CoronavisrusAlla fine della serrata, imposta dal governo da marzo a giugno, che ci ha permesso di bloccare la prima ondata della COVID (COronaVIrus Disease: malattia da coronavirus), molti hanno abbandonato ogni prudenza, trattando come fastidiosi uccelli del malaugurio coloro che mettevano in guardia contro una possibile seconda ondata.
Ora, purtroppo, è chiaro che il virus SARS II è ancora in circolazione ed è in grado di fare gravi danni. I ricoveri nei reparti di malattie infettive sono in aumento, come anche quelli nelle terapie intensive, e la triste conta dei morti è ripresa, includendo, come prima, un significativo numero di operatori della sanità, caduti per servizio. Anche se la crescita dei contagi non ha ancora raggiunto un andamento esponenziale, anzi proprio per evitare di incamminarci in quella scomoda direzione, non possiamo far finta di nulla.
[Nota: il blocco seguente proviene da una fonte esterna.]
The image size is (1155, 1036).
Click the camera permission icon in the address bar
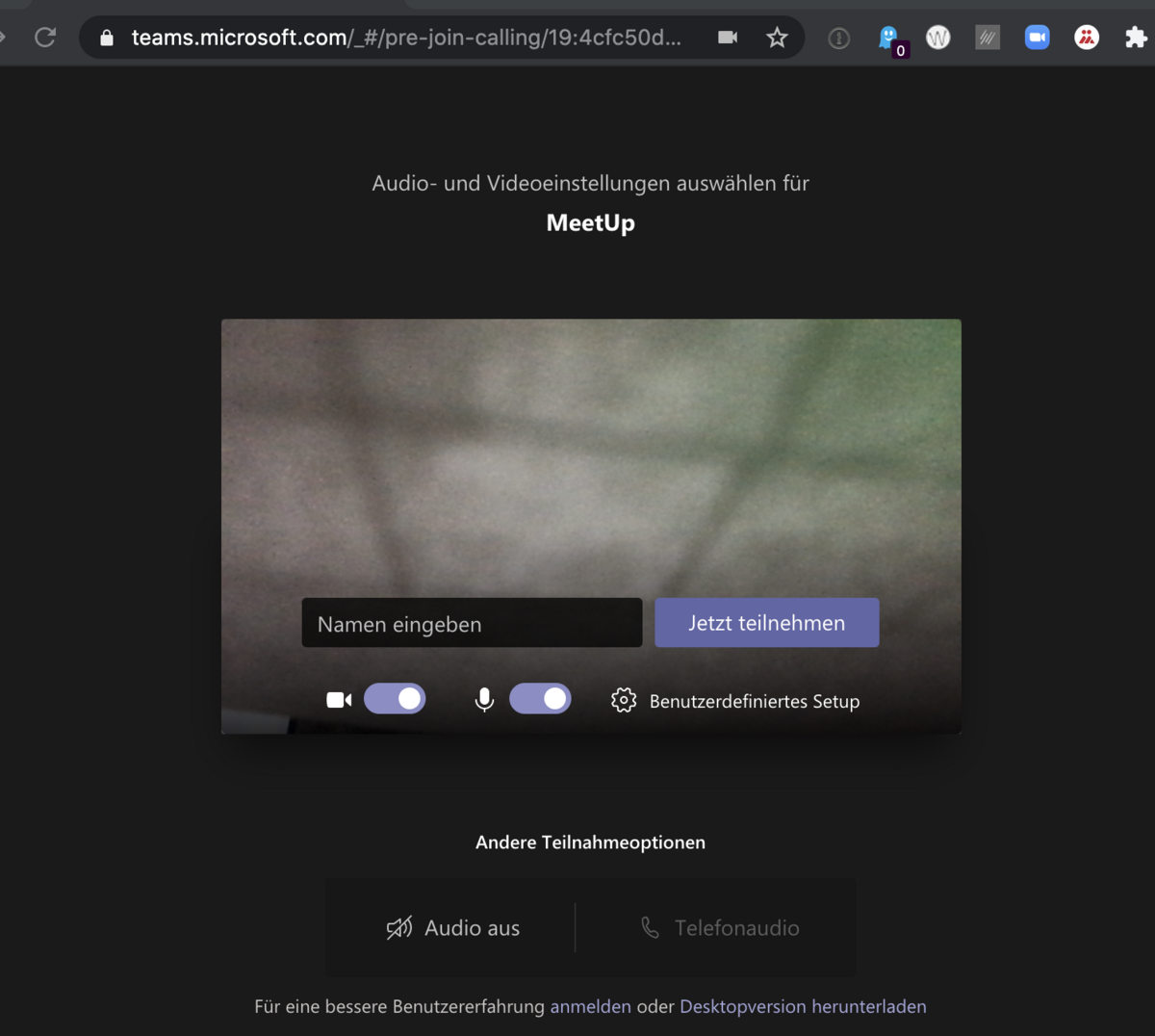point(728,38)
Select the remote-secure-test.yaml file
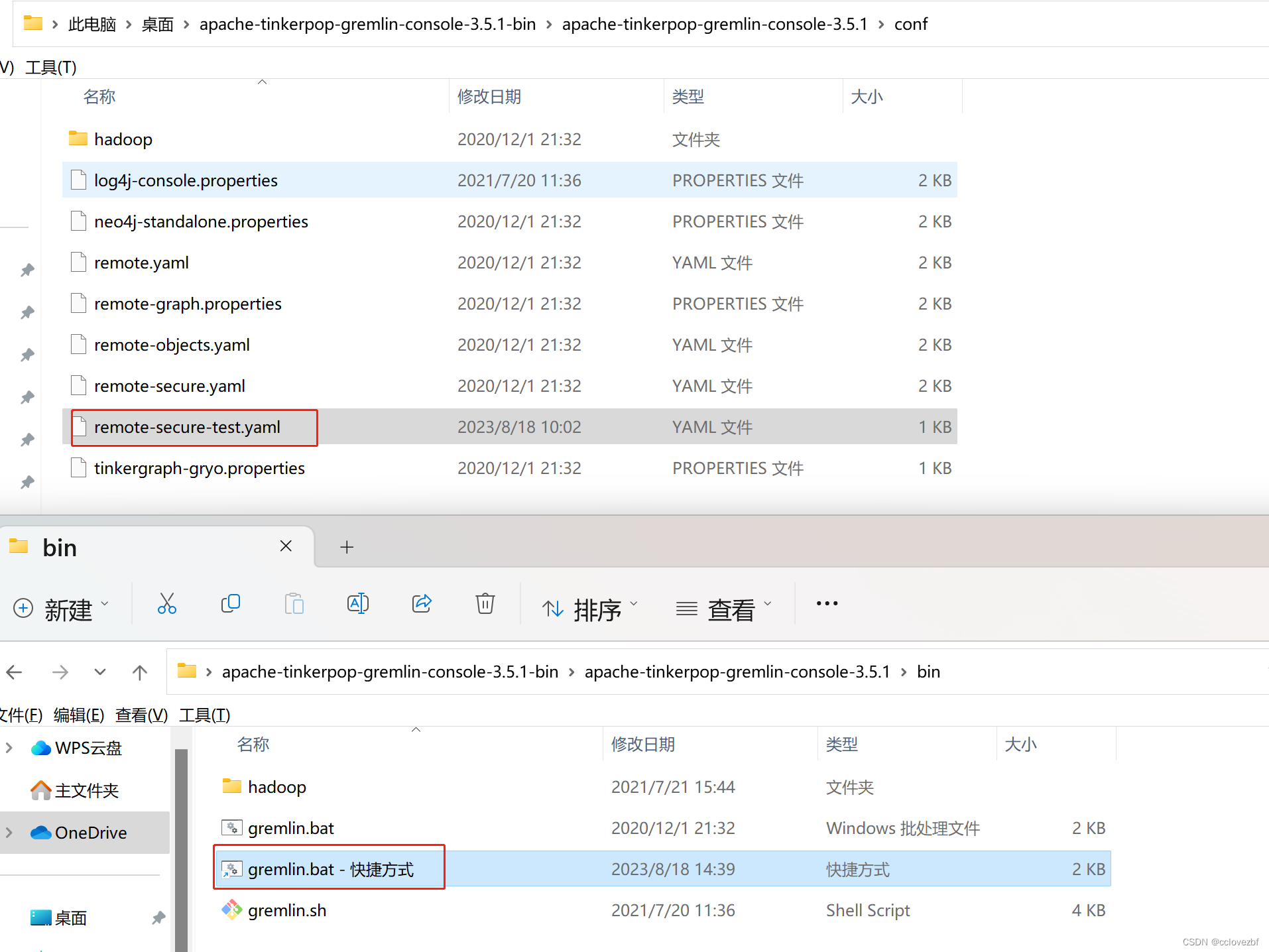Image resolution: width=1269 pixels, height=952 pixels. 186,427
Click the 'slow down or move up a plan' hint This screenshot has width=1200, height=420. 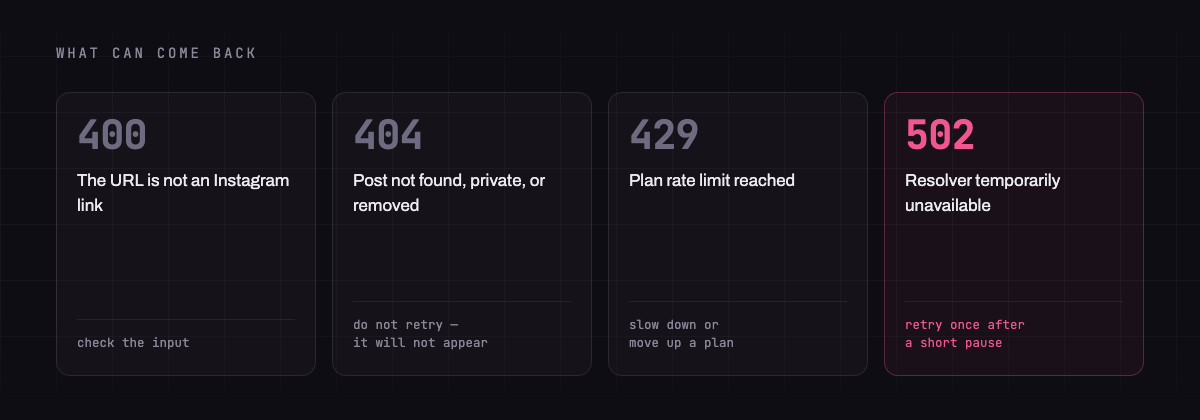(x=681, y=334)
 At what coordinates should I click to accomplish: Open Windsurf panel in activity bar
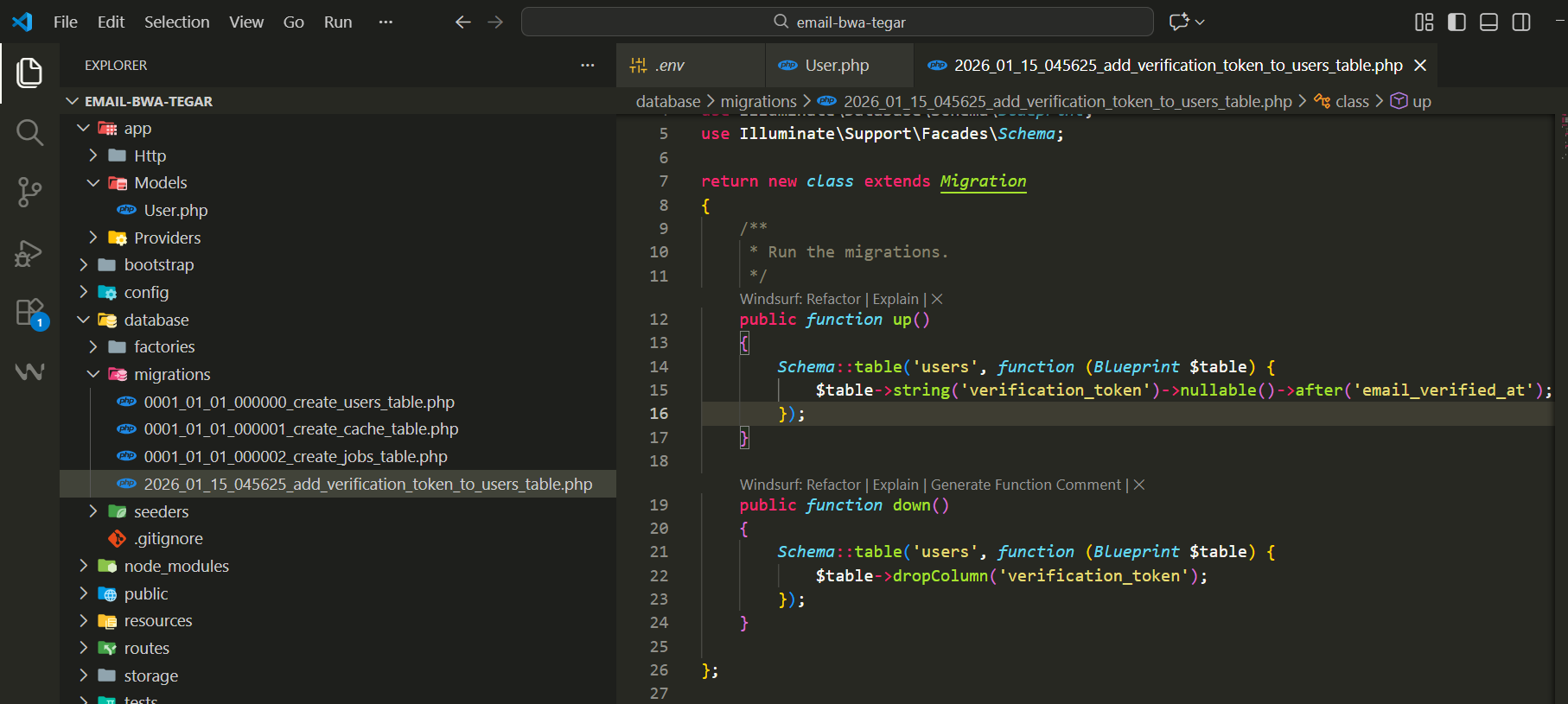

Tantomeno fare di questo sfortunato evento un mero terreno di dibattito politico.
È sotto gli occhi di tutti che gli sbagli, che nella primavera scorsa avevano portato quasi al collasso una parte del nostro servizio sanitario, non sono stati corretti. I nostri fragilissimi anziani sono rimasti ammucchiati nelle stesse case di riposo, amministrate con le stesse modalità che li avevano condotti al contagio. La medicina territoriale è rimasta striminzita.
Tutti i contagiati sintomatici vengono centralizzati negli ospedali, come prima, trasformando i reparti di malattie infettive in lazzaretti chiamati eufemisticamente con il neologismo di “covidologie”. Gli operatori della sanità, medici ed infermieri, accettano, come parte integrante del lavoro meraviglioso che si sono scelti, di provare un po’ di umana paura, di subire la moltiplicazione delle ore di lavoro, di arrivare alla sera con le piaghe sul viso per l’uso prolungato delle mascherine, di dover comunicare angosciose cattive notizie a malati e familiari (e di ritrovarsi addosso la medesima sottile angoscia), e di piangere di nascosto, ed in fretta, per la morte di amici e colleghi. Subiscono le oscillazioni dell’umore dell’opinione pubblica (da eroi a infami, e viceversa, più volte alla settimana).
Ma chiedono, sommessamente e a tutti, di comportarsi con prudenza e ragionevolezza. A tutti, non solo agli studenti e ai frequentatori della “movida” che oggi l’autorità addita comodamente come soli responsabili della crescita dei contagi, in un grottesco “moralismo” di ritorno, mascherato da preoccupazione per la salute pubblica. Tutti devono essere consapevoli che il virus si trasmette facilmente, soprattutto attraverso le goccioline di saliva emesse con l’espirazione, e che con le mani si possono facilmente contaminare il naso e la bocca.
Quindi il comportamento più appropriato, vicino agli altri, deve essere quello di indossare la mascherina, e di evitare di toccare loro le mani e il viso. Queste cautele possono essere omesse con i familiari, a meno che non vi sia il dubbio di un loro (o nostro) contatto con il virus. In caso di sintomi come febbre, perdita del senso dell’olfatto e del gusto, e senso di spossatezza, la prima cosa da fare è evitare i contatti, poi coinvolgere il servizio sanitario.
Come sempre, non tutto funziona a meraviglia, ci sono colli di bottiglia ed intoppi. Ma se tutti cercheremo di fare del nostro meglio, in modo costruttivo e positivo, riusciremo a superare questa crisi con il minor danno possibile.